AIM OF THE TASK: In the mailing-list reply below about the famfs GET_DAXDEV message, which of the two options for FUSE_DEV_IOC_BACKING_OPEN does Miklos Szeredi prefer?

Re: [RFC V2 14/18] famfs_fuse: GET_DAXDEV message and daxdev_table

From: Darrick J. Wong
Date: Tue Aug 19 2025 - 18:32:38 EST


On Sat, Aug 16, 2025 at 11:22:49AM -0500, John Groves wrote:
> On 25/08/14 08:25PM, Miklos Szeredi wrote:
> > On Thu, 14 Aug 2025 at 19:19, Darrick J. Wong <djwong@xxxxxxxxxx> wrote:
> > > What happens if you want to have a fuse server that hosts both famfs
> > > files /and/ backing files? That'd be pretty crazy to mix both paths in
> > > one filesystem, but it's in theory possible, particularly if the famfs
> > > server wanted to export a pseudofile where everyone could find that
> > > shadow file?
> >
> > Either FUSE_DEV_IOC_BACKING_OPEN detects what kind of object it has
> > been handed, or we add a flag that explicitly says this is a dax dev
> > or a block dev or a regular file. I'd prefer the latter.
> >
> > Thanks,
> > Miklos
>
> I have future ideas of famfs supporting non-dax-memory files in a mixed
> namespace with normal famfs dax files. This seems like the simplest way
> to relax the "files are strictly pre-allocated" rule. But I think this
> is orthogonal to how fmaps and backing devs are passed into the kernel.
>
> The way I'm thinking about it, the difference would be handled in
> read/write/mmap. Taking fuse_file_read_iter as the example, the code
> currently looks like this:
>
> if (FUSE_IS_VIRTIO_DAX(fi))
> return fuse_dax_read_iter(iocb, to);
> if (fuse_file_famfs(fi))
> return famfs_fuse_read_iter(iocb, to);
>
> /* FOPEN_DIRECT_IO overrides FOPEN_PASSTHROUGH */
> if (ff->open_flags & FOPEN_DIRECT_IO)
> return fuse_direct_read_iter(iocb, to);
> else if (fuse_file_passthrough(ff))

GIVEN DATA:

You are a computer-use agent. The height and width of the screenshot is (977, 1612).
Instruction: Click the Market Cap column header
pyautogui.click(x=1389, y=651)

THE RESPONSE: He prefers adding a flag that explicitly says the object is a dax dev, a block dev or a regular file.